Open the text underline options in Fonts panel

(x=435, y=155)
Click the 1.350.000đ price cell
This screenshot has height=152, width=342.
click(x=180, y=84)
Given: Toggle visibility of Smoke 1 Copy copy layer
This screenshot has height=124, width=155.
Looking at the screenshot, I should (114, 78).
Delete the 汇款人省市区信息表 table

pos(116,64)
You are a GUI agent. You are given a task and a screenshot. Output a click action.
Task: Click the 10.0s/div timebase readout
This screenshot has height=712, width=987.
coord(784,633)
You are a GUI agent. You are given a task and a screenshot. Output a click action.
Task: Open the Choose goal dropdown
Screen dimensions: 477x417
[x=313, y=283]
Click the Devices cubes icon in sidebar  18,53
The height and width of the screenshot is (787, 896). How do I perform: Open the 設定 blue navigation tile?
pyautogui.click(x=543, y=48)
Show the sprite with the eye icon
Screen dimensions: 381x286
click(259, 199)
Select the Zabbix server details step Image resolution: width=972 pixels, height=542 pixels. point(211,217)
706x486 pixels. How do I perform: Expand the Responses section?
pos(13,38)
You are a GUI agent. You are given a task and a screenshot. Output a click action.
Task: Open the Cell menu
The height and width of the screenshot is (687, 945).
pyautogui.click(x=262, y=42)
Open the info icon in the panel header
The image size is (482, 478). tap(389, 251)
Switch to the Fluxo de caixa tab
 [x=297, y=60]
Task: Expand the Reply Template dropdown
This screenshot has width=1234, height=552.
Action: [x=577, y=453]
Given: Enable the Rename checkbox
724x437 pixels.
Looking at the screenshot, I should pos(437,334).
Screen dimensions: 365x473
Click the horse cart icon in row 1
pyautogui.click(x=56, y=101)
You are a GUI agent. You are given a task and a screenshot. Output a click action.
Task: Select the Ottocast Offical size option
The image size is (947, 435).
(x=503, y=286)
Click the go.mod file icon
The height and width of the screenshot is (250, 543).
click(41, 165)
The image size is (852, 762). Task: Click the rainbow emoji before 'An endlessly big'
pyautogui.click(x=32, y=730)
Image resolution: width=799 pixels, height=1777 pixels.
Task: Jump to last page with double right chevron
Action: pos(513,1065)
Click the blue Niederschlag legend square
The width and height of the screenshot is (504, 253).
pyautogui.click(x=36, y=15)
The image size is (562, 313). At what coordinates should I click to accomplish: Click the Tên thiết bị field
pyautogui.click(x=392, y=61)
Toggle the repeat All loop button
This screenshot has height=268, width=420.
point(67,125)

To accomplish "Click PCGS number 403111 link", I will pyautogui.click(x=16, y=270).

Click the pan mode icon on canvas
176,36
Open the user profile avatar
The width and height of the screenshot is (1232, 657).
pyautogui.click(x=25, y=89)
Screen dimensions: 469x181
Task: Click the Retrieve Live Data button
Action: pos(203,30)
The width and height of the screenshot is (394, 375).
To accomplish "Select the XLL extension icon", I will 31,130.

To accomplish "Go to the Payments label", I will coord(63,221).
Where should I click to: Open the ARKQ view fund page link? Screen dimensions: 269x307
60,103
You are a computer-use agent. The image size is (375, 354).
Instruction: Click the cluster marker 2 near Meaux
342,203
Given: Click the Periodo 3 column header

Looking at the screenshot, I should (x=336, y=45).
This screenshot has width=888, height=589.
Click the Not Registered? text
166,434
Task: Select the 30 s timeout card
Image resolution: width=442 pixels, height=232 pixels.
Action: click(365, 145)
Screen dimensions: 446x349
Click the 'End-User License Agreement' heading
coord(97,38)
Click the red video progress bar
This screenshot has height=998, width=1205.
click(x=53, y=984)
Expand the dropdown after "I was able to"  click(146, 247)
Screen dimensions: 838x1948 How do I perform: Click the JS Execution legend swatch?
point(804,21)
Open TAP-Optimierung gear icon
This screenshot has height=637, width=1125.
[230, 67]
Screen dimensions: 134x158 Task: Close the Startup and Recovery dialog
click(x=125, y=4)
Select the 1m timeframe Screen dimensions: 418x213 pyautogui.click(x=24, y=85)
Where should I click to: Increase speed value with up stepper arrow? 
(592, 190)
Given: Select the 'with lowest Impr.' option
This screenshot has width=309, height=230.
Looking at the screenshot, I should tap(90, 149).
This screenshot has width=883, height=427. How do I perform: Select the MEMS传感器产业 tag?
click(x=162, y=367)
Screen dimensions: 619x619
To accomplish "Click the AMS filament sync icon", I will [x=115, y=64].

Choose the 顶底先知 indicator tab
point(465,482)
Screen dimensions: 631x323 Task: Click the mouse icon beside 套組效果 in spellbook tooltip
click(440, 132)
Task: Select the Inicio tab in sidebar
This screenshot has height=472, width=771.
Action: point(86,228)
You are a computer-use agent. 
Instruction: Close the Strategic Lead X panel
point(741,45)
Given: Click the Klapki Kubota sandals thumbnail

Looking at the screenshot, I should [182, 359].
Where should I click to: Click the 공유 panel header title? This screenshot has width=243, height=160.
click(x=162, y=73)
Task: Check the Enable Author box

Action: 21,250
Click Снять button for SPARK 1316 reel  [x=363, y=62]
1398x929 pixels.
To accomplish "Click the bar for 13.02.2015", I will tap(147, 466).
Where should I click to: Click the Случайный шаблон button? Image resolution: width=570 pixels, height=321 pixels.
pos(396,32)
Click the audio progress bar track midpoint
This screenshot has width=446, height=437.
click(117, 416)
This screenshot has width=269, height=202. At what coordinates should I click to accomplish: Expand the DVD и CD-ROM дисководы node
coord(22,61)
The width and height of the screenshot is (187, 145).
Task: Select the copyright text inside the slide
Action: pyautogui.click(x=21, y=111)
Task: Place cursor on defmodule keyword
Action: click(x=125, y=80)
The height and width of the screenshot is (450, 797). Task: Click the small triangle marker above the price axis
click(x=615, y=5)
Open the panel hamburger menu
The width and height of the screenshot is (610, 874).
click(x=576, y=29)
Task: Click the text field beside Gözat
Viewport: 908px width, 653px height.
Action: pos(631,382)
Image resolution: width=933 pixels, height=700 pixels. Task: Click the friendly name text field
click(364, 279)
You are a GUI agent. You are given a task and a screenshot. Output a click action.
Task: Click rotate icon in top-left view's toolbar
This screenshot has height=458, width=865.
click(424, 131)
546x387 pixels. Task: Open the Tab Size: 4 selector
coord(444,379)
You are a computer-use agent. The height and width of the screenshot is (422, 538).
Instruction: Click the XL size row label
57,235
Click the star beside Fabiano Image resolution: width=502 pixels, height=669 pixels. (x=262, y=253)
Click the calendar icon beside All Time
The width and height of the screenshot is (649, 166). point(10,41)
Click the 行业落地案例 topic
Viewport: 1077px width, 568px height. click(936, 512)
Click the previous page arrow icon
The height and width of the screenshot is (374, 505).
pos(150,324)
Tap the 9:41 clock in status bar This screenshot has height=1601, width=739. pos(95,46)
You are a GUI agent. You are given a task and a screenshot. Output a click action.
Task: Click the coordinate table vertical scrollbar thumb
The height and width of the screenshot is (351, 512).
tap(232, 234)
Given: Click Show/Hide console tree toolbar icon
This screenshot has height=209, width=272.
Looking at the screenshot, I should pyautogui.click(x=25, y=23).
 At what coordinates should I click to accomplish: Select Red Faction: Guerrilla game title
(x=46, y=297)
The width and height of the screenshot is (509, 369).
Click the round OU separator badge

────────────────

▸ **WORK INSTRUCTIONS**
For each line above that holds the string "computer", provide a copy of that line.

▸ **RESULT**
You are a computer-use agent. The image size is (375, 354).
You are a computer-use agent. 
You are a computer-use agent. The height and width of the screenshot is (422, 538).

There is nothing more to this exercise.